### [ESTRATTO]

E così, andremo a votare.

Usciremo di casa con la tessera elettorale come un tempo con la tessera annonaria: qualcuno convinto, tanti senza un perché. Pochi ci credono, tanti ci contano. E ci conteranno fino ai centesimi di percentuale: sospirando, gioendo, fregandosi le mani per l’ennesimo risultato raggiunto.

Domani sarà un altro giorno e nuovi visi, adombrati di vecchie abitudini, entreranno in sale che sanno di fumo e di cera per sedersi, finalmente, negli agognati posti dove qualcuno dirà loro cosa decidere.

Gli altri, andranno al mare. Ma non c’è mare.

 

C’è coda, tanta coda, un’interminabile coda che inizia già dai passi appenninici e poi giù per la discesa: “Genova-Voltri 10 Km”, ma sono 10 Km interminabili, a passo d’uomo. Fermi. Fa caldo. I bambini chiedono dov’è il mare, perché non arriva, e giocano sui sedili dell’auto con secchiello e paletta. Finalmente: il mare.

Non è più mattina e già il sole volge ad Occidente, ma non importa: c’è il mare. Ma una bottiglia d’acqua costa quanto un’ora di lavoro, mangiare un po’ di pesce il salario di una giornata e non ci sono posteggi: devi lasciare l’auto sui primi contrafforti della collina e poi rifarti a piedi, all’indietro, la medesima strada. I bambini, intanto, frignano e chiedono dov’è il mare e perché non abbiamo portato anche il salvagente, quello grosso a forma di delfino.

Quelli che vanno al mare incrociano quelli che vanno a votare, ma tutti hanno stampato sul viso l’identico punto interrogativo: perché sono qui? Perché devo andare là?

### [DATI ARCHIVIATI]
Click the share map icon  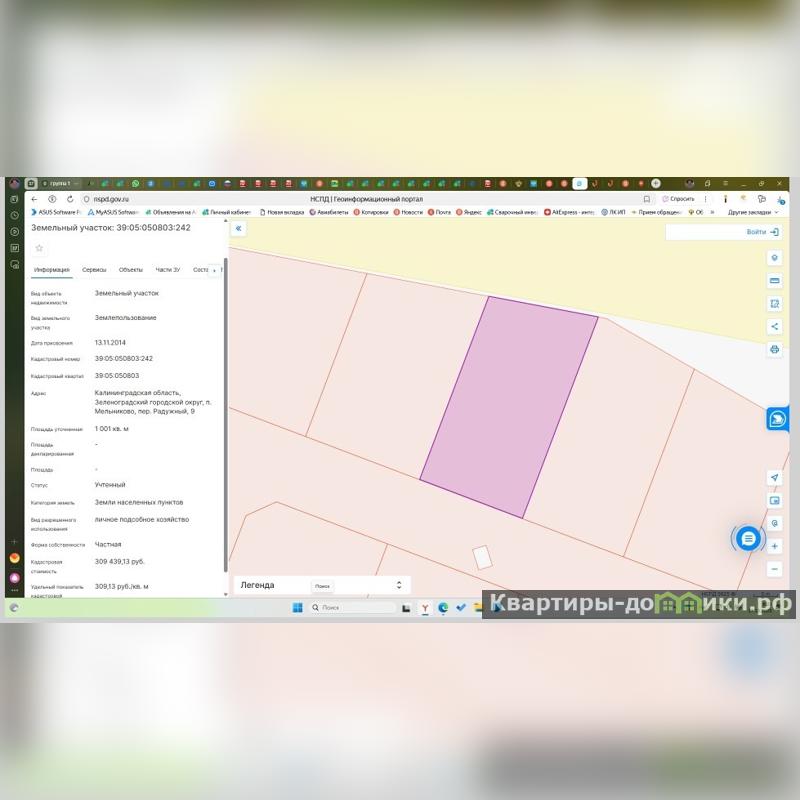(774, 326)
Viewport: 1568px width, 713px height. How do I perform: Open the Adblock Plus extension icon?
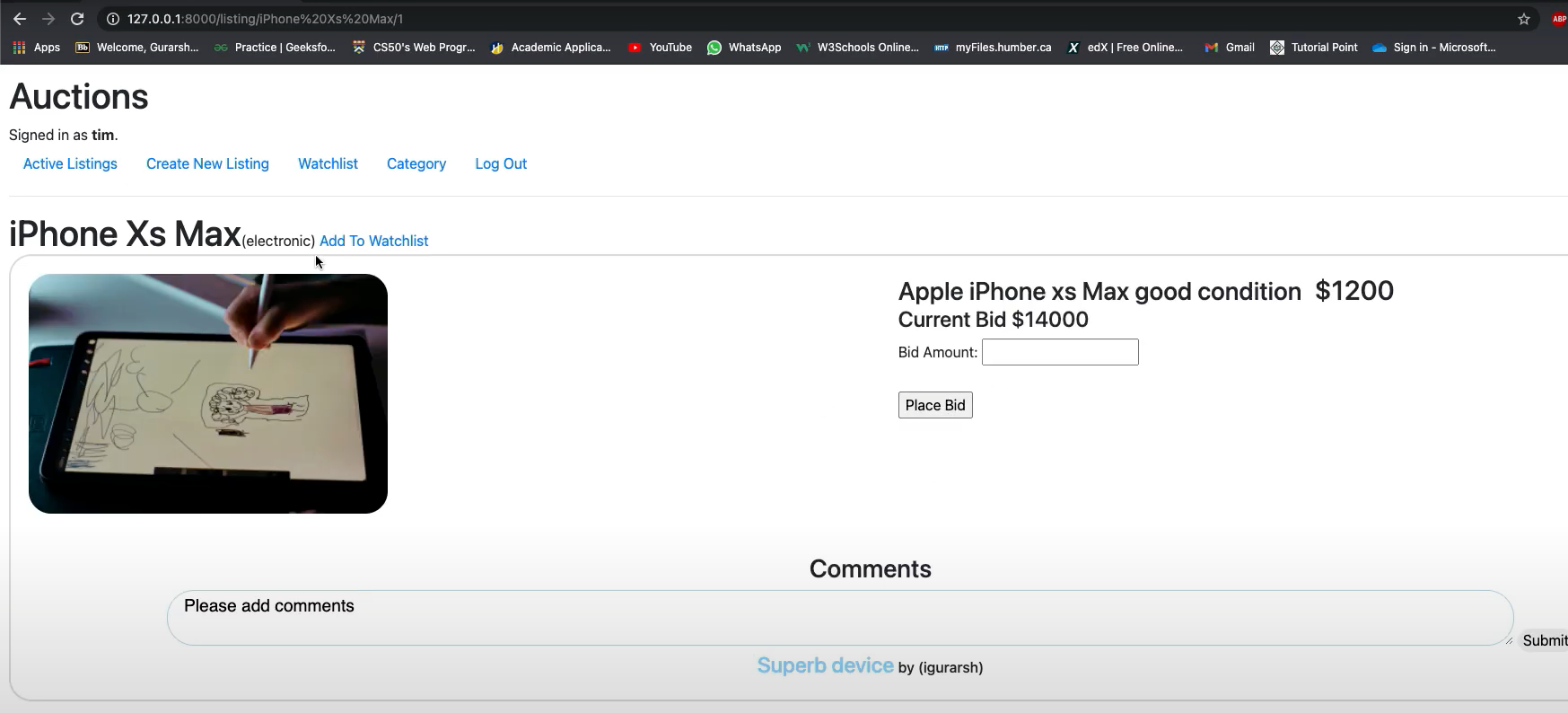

--

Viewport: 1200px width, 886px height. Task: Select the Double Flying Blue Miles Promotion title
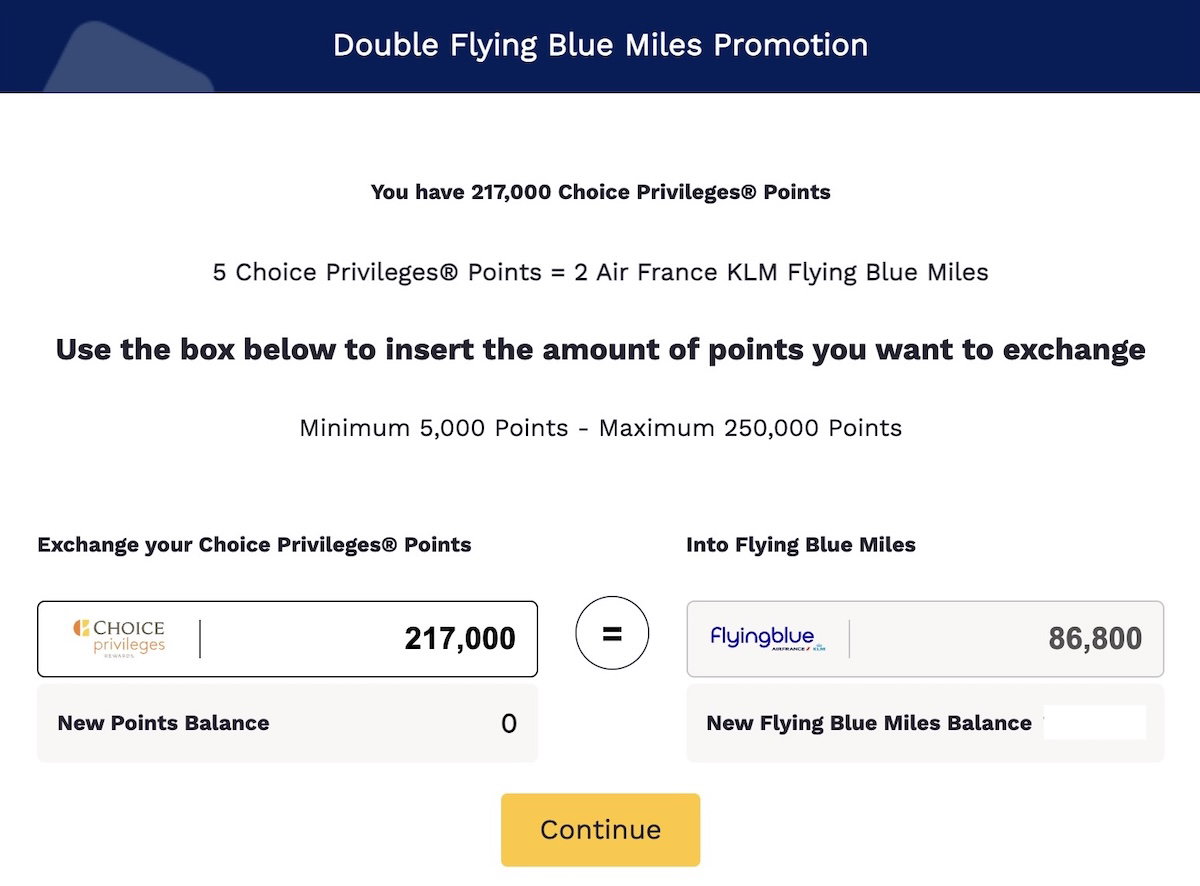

==

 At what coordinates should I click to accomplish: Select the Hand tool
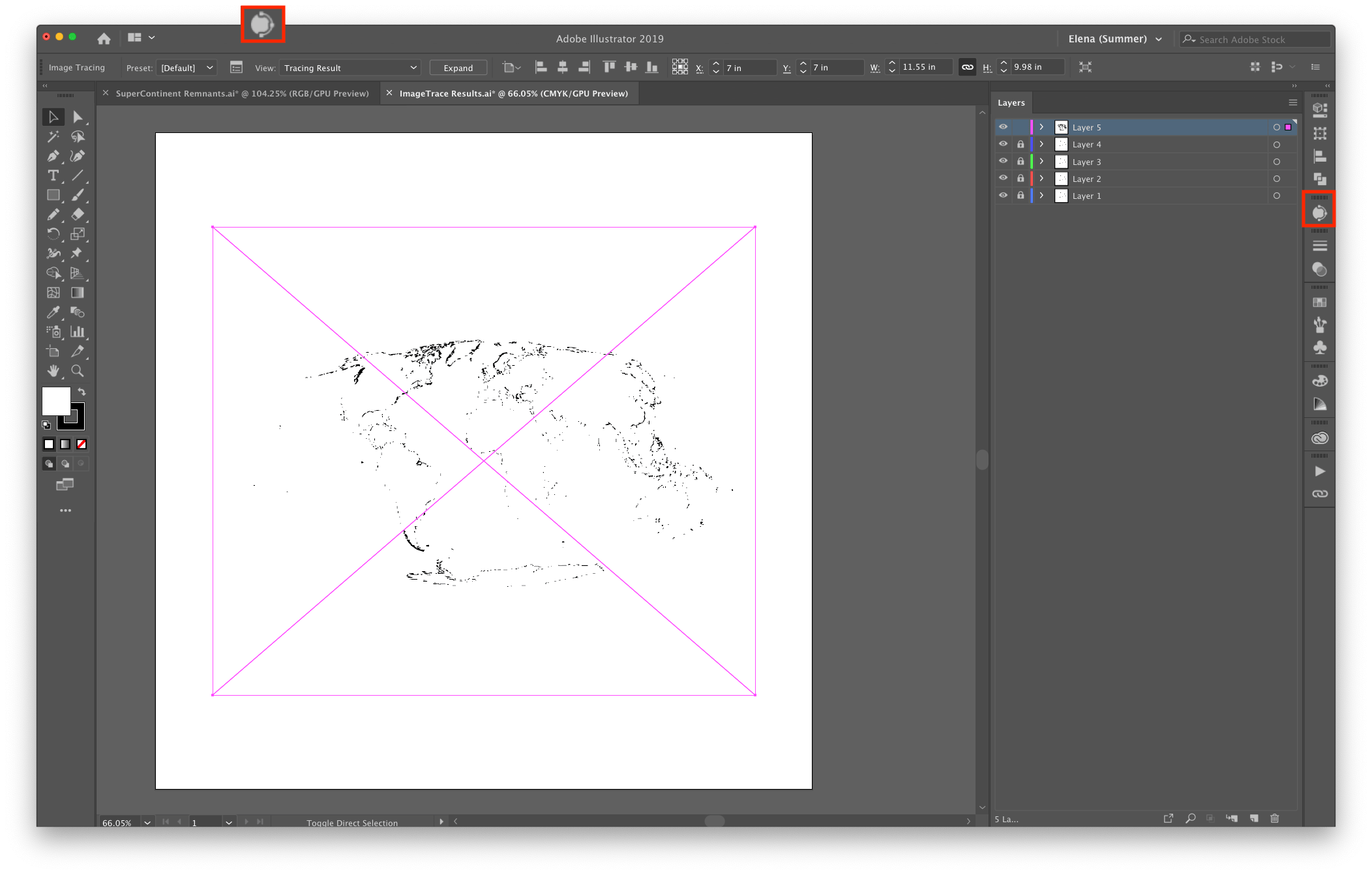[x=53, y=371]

### [CONSEGNA]
Prosegui il brano sul giorno del voto e sulla gita al mare, riprendendo subito dopo la sua ultima frase.

### [RISULTATO DELL'ESERCIZIO]
Così, il dubbio si diffonde come il Festival di Sanremo e valica monti e vallate, mari e città: ma non c’è riva alla quale approdare, né mare per salpare.

C’è solo un grande Stivale colmo di gente che s’incrocia, in una terra dove non c’è più lavoro ma il succedaneo del lavoro, dove la cultura la fa solo più l’avanspettacolo, l’istruzione la fanno i passacarte, la spiritualità gli attori, la politica le comparse.

Costruiamo tante case per gente che non c’è, importiamo tanto petrolio per bruciarlo nelle code in autostrada, fingiamo una campagna elettorale per idee che mancano: c’inginocchiamo, preghiamo, c’arrabbiamo, difendiamo, imponiamo, raccontiamo. Ma che cosa?

Il velario delle veline copre l’insulsaggine del nulla. Chi governa non sa come governare e chi s’oppone non sa più a cosa opporsi, ma se tornasse a governare proporrebbe le medesime cose in salsa tartara, cosa ben diversa che farle in salsa piccante. Ovvio.

Quelli che vanno al mare osservano i visi dei cartelloni elettorali: foto truccate e ringiovanite con Photoshop, volti di giovani già pelati come il “Papi” e vecchi rinfanciulliti al Viagra. Tanto c’è la coda, e qualcosa devi pur guardare.

Quelli che vanno a votare non guardano quei manifesti, altrimenti sceglierebbero la coda che va al mare.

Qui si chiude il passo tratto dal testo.